The 10 Of The Best Guitar Riffs By Keith Richards
photo credits to youtube.com/KeithRichards
Contrary to popular belief, The Rolling Stones weren’t built on the foundation of sex and drugs but rather on the pure essence of rock ‘n’ roll, with everything else playing a secondary role. Keith Richards, the high seas Captain of the Stones, epitomizes this commitment to liberation and the rejection of conservatism that shackled their upbringing. Today, despite the sands of time wearing on, Richards remains synonymous with rock ‘n’ roll, a living embodiment of the genre’s enduring spirit.
Richards, born in Dartford, England, immersed himself in the roots of rock during the 1960s, drawing inspiration from R&B records and reinterpreting the blues with influences from Muddy Waters, Robert Johnson, and Chuck Berry. His collaboration with Mick Jagger was rekindled through a shared passion for the fundamentals of music.
What sets Richards apart is his commitment to being the most economical guitarist, eschewing the race for speed in favor of creating energy and power through his iconic riffs. In his autobiography “Life,” Richards proudly declares himself as the “riff master,” acknowledging the elusive nature of the magical riffs that flow through him.
Let’s delve into the top 10 guitar riffs that showcase Keith Richards’ unparalleled craftsmanship:
10. ‘All Down the Line’
This track from “Exile on Main Street” is a prime example of the collaborative brilliance between Keith Richards and Mick Taylor. While Mick Taylor’s slide guitar may steal the spotlight, it’s Richards’ rocking rhythm that anchors the song, providing the sturdy foundation upon which Taylor’s mesmerizing guitar work dances.

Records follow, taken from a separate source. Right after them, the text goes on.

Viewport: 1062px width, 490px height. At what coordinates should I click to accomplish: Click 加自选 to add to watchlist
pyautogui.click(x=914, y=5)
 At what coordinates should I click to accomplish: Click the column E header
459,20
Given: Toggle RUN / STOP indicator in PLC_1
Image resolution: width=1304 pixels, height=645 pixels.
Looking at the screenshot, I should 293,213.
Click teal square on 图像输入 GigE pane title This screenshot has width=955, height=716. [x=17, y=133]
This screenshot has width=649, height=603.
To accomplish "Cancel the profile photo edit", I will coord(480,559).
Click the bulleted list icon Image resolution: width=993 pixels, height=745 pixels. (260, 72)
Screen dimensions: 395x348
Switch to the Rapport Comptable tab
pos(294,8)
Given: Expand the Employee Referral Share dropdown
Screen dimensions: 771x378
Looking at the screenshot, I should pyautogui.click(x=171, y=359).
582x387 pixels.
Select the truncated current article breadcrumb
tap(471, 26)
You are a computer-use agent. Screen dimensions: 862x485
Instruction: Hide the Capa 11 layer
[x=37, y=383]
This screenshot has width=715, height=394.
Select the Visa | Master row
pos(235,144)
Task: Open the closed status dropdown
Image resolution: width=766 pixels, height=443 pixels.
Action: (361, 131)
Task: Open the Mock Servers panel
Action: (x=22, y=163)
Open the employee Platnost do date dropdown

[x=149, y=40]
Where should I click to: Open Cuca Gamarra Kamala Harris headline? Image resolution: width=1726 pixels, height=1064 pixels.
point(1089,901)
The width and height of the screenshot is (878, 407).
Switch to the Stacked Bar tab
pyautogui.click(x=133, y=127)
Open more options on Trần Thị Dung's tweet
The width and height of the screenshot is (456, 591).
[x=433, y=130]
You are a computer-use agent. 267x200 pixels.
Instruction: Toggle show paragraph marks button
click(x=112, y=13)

9. ‘Can’t You Hear Me Knocking’
From the iconic Sticky Fingers album, this track not only features one of Richards’ favorite riffs but also reveals the guitarist’s intuitive approach to music. The fortuitous jam sessions that birthed this song showcase Richards’ ability to let the music guide him, resulting in a riff that stands the test of time.
8. ‘Honky Tonk Woman’
A pivotal moment in Richards’ guitar journey was his switch to open G tuning, defining the Stones’ sound. “Honky Tonk Woman” is a testament to this tuning, offering a crispy and delicious riff. Richards’ storytelling about its origins in Brazil adds a layer of charm to this classic.
7. ‘Beast of Burden’
This track demonstrates a different side of Richards, showcasing his selflessness. The hazy riff serves as a backdrop, allowing other elements to shine. Richards’ personal connection to the song adds depth, debunking the misconception that it’s about a specific woman.
6. ‘Gimme Shelter’
In contrast to his usual steady riffs, Richards’ work on “Gimme Shelter” is as wavering as the stormy mood that inspired the song. The result is a brooding and dense atmosphere, making it a counterculture anthem. Richards’ description of its creation adds a fascinating layer to the song’s legacy.
5. ‘Rocks Off’
As the opening track of “Exile on Main Street,” this proto-punk gem is a quintessential example of Richards’ style. The riff is simple, crisp, and full of fuzz, instantly setting the tone for the entire album. Its strung-out nature and energetic delivery have inspired countless bands.
4. ‘Start Me Up’
The opening riff of “Start Me Up” is undeniably one of Richards’ most iconic contributions. Born from his switch to open G tuning, it remains a mark of his impeccable ear for melody. Richards’ recollection of the song’s evolution adds a layer of complexity to its history, revealing his initial misjudgment of its genre.
3. ‘Street Fighting Man’
Released during a turbulent era, “Street Fighting Man” captures Richards at his most rebellious. The gnarly guitar work and cockney swagger embody the spirit of the late 1960s. Richards’ recounting of the recording process, including unconventional techniques, adds intrigue to the track’s creation.
2. ‘Jumpin’ Jack Flash’
This thunderous punch to the gut is the archetypal Stones song. Richards’ riff, inspired by his gardener, is bone-rattling and soaked in sauce. The collaborative process with Mick Jagger, as recounted by Richards, reveals the spontaneous and organic nature of its creation.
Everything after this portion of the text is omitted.